3 would have prevailed on the merits of the prior action had the case not been dismissed. We disagree. I. Special Motions To Strike A SLAPP suit is one in which a plaintiff “seeks to chill or punish a party’s exercise of constitutional rights to free speech and to petition the government for redress of grievances.” (Rusheen v. Cohen (2006) 37 Cal.4th 1048, 1055 (Rusheen).) SLAPP suits may be disposed of summarily by a special motion to strike under section 425.16, which is “a procedure where the trial court evaluates the merits of the lawsuit using a summary- judgment-like procedure at an early stage of the litigation.” (Varian Medical Systems, Inc. v. Delfino (2005) 35 Cal.4th 180, 192.) The statute provides: “A cause of action against a person arising from any act of that person in furtherance of the person’s right of petition or free speech under the United States Constitution or the California Constitution in connection with a public issue shall be subject to a special motion to strike, unless the court determines that the plaintiff has established that there is a probability that the plaintiff will prevail on the claim.” (§ 425.16, subd. (b)(1).) Subdivision (e)(2) of section 425.16 identifies a general category of protected activities of petition or free speech, namely, “any written or oral statement or writing made in connection with an issue under consideration or review by a legislative, executive, or judicial body, or any other official proceeding authorized by law.” While not all attorney conduct undertaken in connection with litigation is protected by section 425.16, courts “have adopted ‘a fairly expansive view of what constitutes litigation-related activities.’ ” (Optional Capital, Inc. v.

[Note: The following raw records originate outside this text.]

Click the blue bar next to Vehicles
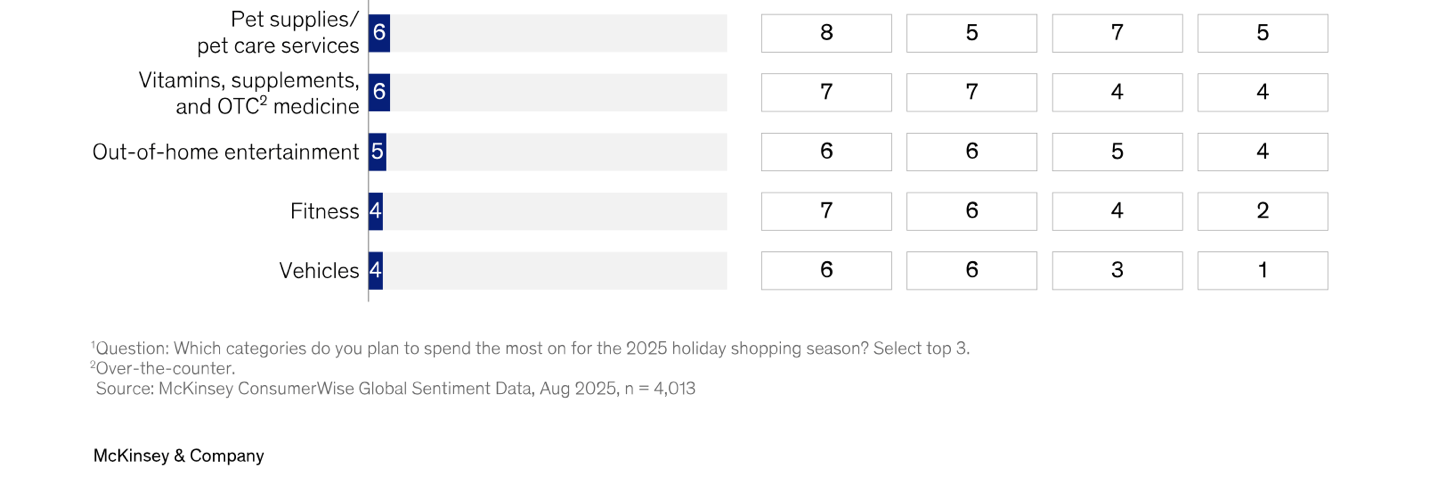This screenshot has width=1430, height=501. point(376,271)
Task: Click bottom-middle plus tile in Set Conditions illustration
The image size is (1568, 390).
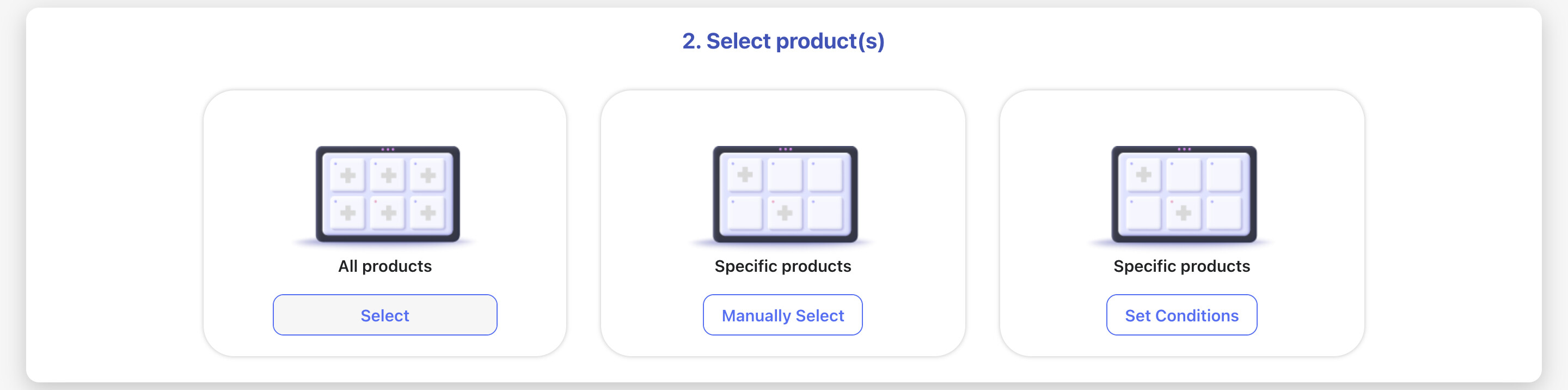Action: (1183, 212)
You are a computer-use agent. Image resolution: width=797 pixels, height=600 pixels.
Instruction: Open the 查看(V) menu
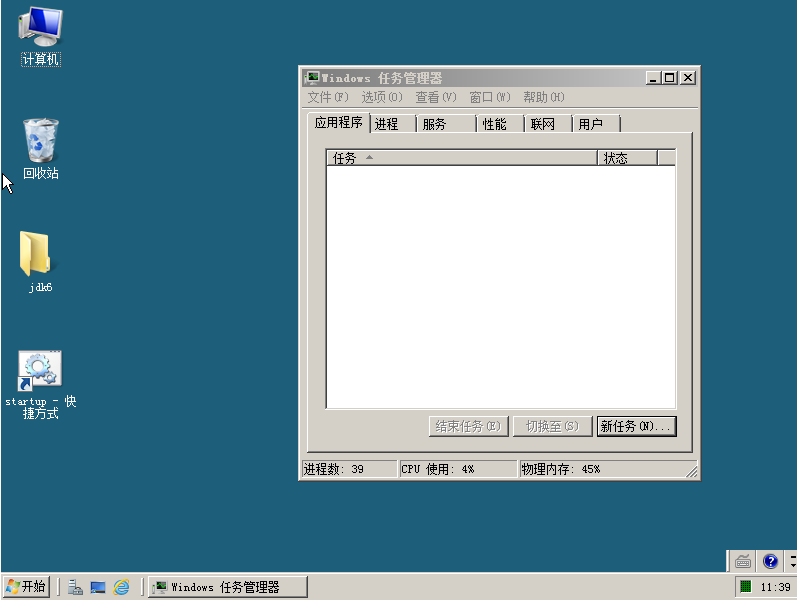click(435, 97)
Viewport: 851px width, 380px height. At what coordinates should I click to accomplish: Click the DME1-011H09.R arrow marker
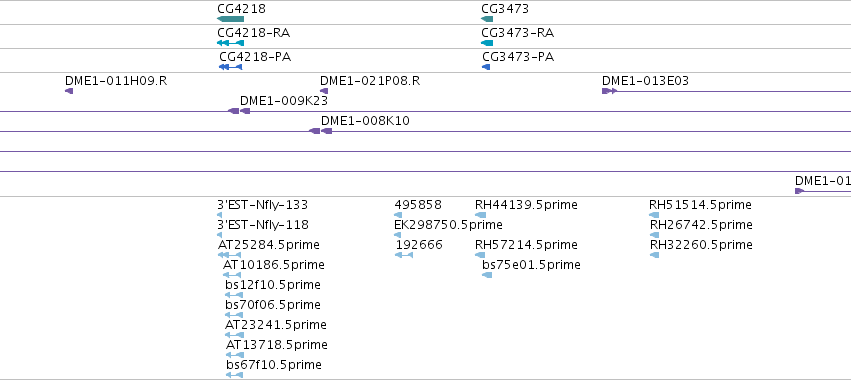pyautogui.click(x=69, y=91)
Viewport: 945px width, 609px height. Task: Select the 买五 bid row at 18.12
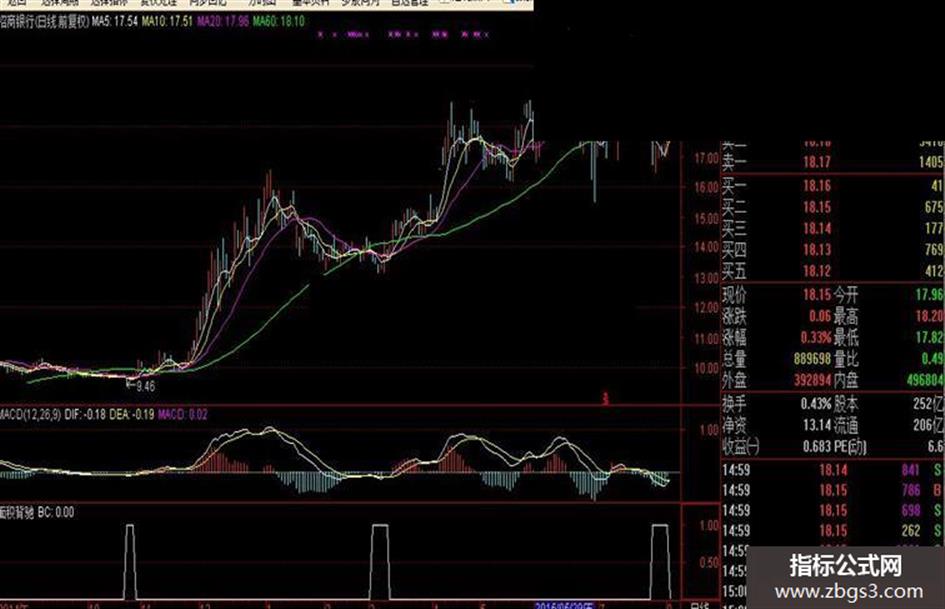pyautogui.click(x=833, y=271)
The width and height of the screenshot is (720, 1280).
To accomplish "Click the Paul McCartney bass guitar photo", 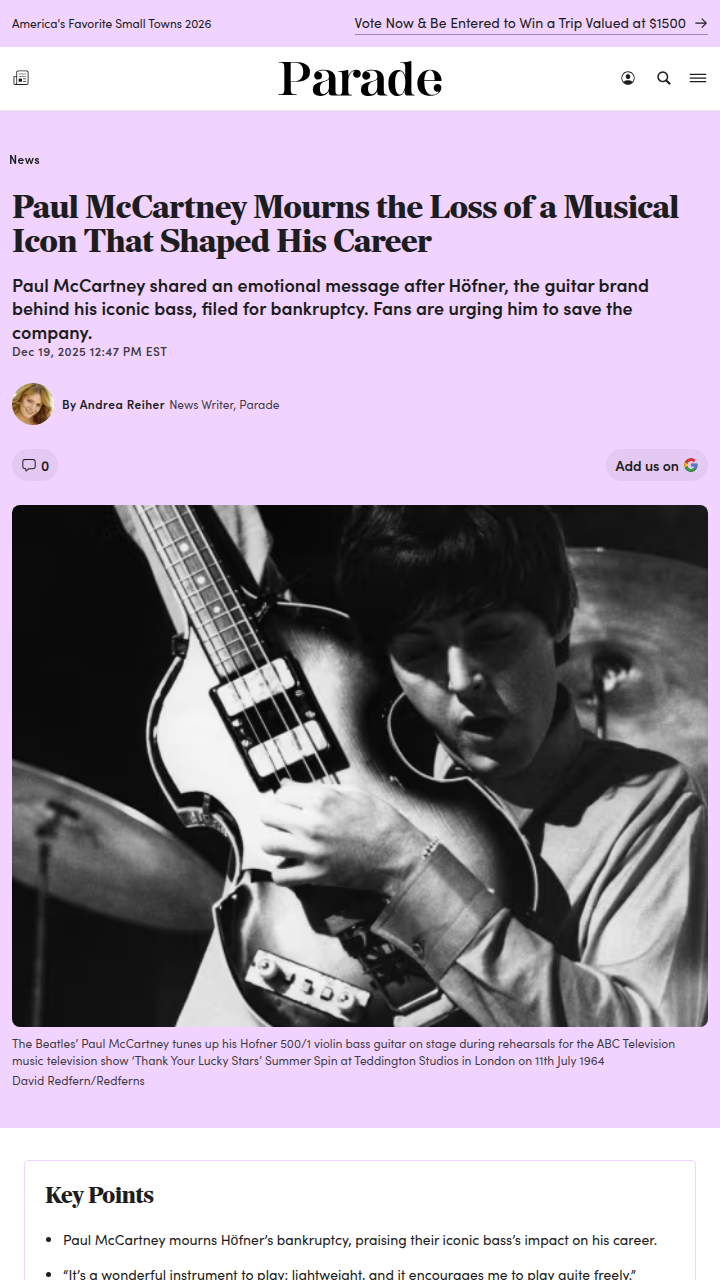I will point(360,765).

Akin Gump Strauss, Hauer & Feld LLP (2017) 18 Cal.App.5th 95, 113.) And, generally, courts have held “ ‘[t]he filing of lawsuits is an aspect of the First

4 Amendment right of petition’ [citation], and thus is a protected activity under the anti-SLAPP statute.” (Sheley v. Harrop (2017) 9 Cal.App.5th 1147, 1165– 1166; Rusheen, supra, 37 Cal.4th at p. 1056 [acts in furtherance of the right of petition include “communicative conduct such as the filing, funding, and prosecution of a civil action.”].) II. Impact of Dismissal Plaintiffs argue that their voluntary dismissal of the April complaint rendered the case closed and left the court without authority to consider any subsequent filings, including Miller’s motion for attorney’s fees and costs. Relevant authority holds otherwise. As a threshold matter, plaintiffs cite no authority supporting their position. “Appellate briefs must provide argument and legal authority for the positions taken. ‘When an appellant fails to raise a point, or asserts it but fails to support it with reasoned argument and citations to authority, we treat the point as waived.’ ” (Nelson v. Avondale Homeowners Assn.